Lundi dernier, l’Académie française s’est élevée contre ce projet estimant qu’il portait atteinte « à l’identité nationale ». Cette étonnante et discutable condamnation des sages de la Coupole mérite quelques remarques.
Premièrement, on comprend mal de quelle façon les langues régionales pourraient nuire à l’identité française. Ces langues existaient pour la plupart avant l’avènement de cette identité, elles ont participé à sa construction, à son enracinement et continuent de le faire. La France n’est pas une entité monolithique et uniforme comme le voudraient les idéologues et les technocrates. Il faut être un révolutionnaire ou un jacobin forcené pour nier cette évidence. Si l’on suit le raisonnement des académiciens, le restaurateur de la langue provençale, Frédéric Mistral, devrait être exclu des grandes figures de l’identité française. Cela serait pour le moins gênant. Ce n’était pas l’avis de Charles Maurras, reçu à l’Académie en 1939, bien que disciple élogieux du Maître de Maillane.
« Depuis plus de cinq siècles, la langue française a forgé la France », affirment les académiciens, faisant là un raccourci historique des plus singuliers. Mes ancêtres lorrains ne disaient-ils pas dans un excellent français « Français ne puis, Allemand ne veut, Lorrain je suis »…
D’autre part, il semble que l’identité française soit aujourd’hui menacée par d’autres périls que la langue bretonne, alsacienne ou corse, que les patois de Lorraine, de Picardie ou de Touraine. Les académiciens devraient commencer par balayer devant leur porte, eux qui, dans la plus récente édition du dictionnaire de l’Académie française, ont fait entrer, outre des anglicismes (bookmaker, browning…), des mots tels que keffieh ou darbouka (arabe), ikébana et kabuki (japonais), halva ou encore kébab (turc).

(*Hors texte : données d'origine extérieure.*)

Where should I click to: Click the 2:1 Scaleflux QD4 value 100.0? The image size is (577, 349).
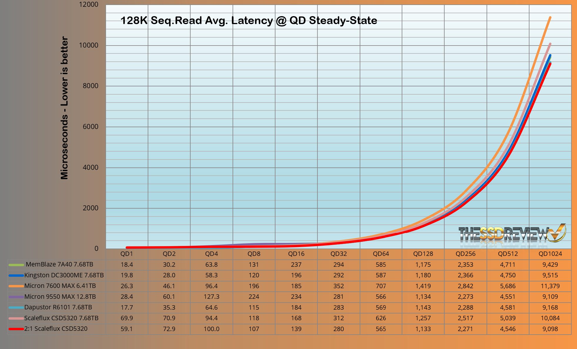click(211, 329)
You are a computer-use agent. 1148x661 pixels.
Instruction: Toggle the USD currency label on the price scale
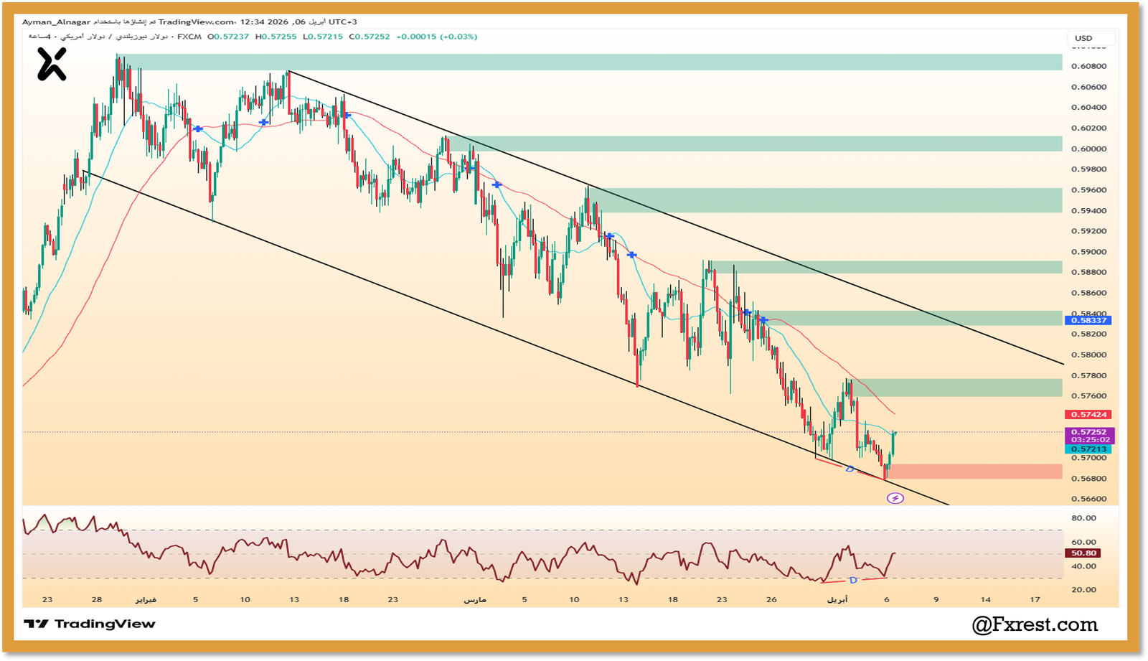[x=1084, y=37]
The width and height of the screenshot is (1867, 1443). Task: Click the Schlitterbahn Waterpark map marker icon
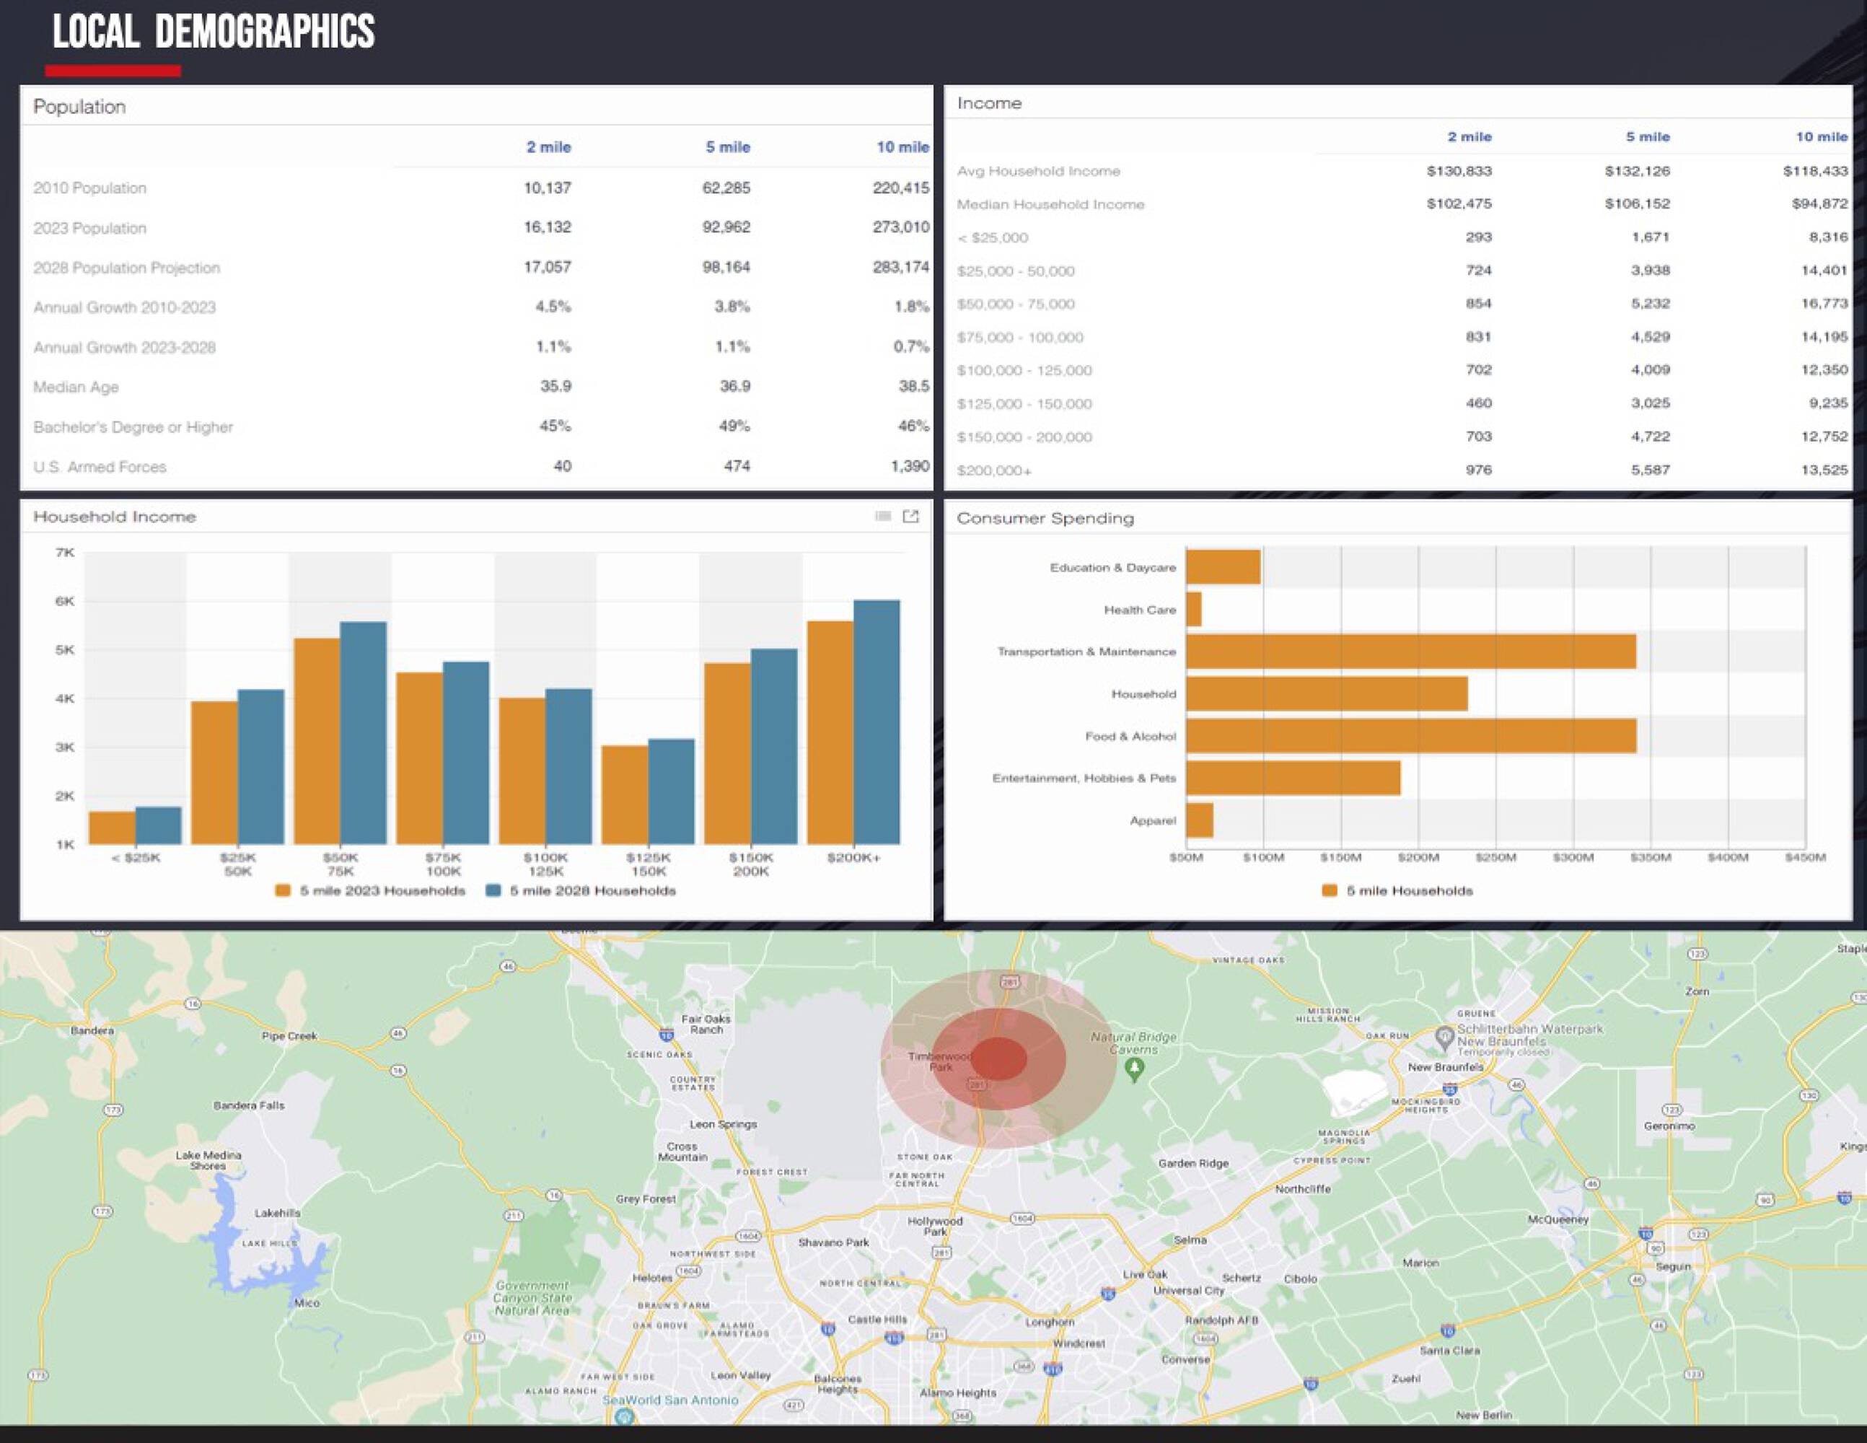[x=1445, y=1038]
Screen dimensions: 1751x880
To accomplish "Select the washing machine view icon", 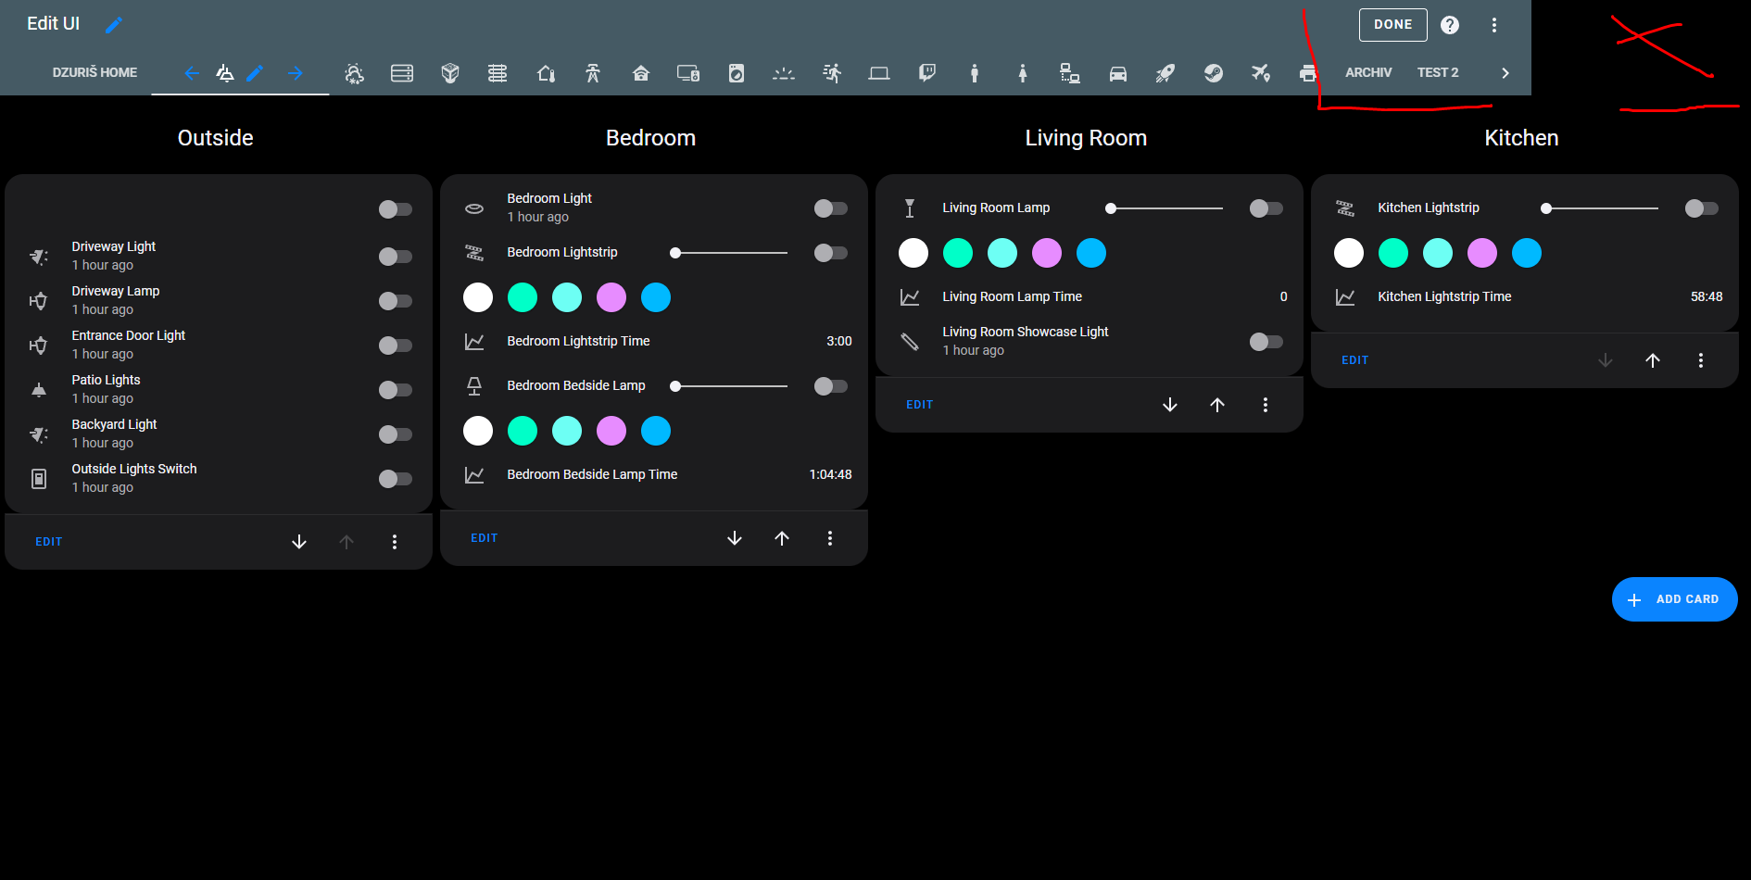I will pyautogui.click(x=737, y=72).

Alors messieurs les académiciens, pour ce qui est de l’identité française, pas de leçons s’il vous plait !
Yann Baly
NB : J'apprends par Ouest-France ce commentaire de l'académicien Michel Mohrt : " Les déclarations de l'Académie n'engagent qu'elle, pas les 40 académiciens, constatait-il sobrement, hier soir. Je dois d'ailleurs préciser que nous n'étions pas du tout unanimes sur ce sujet..." Ouf ! Il était surprenant que les immortels formés à bonne école tels que Michel Mohrt, Michel Déon, Jean Dutourd ou Félicien Marceau se soient fourvoyés dans cette triste aventure.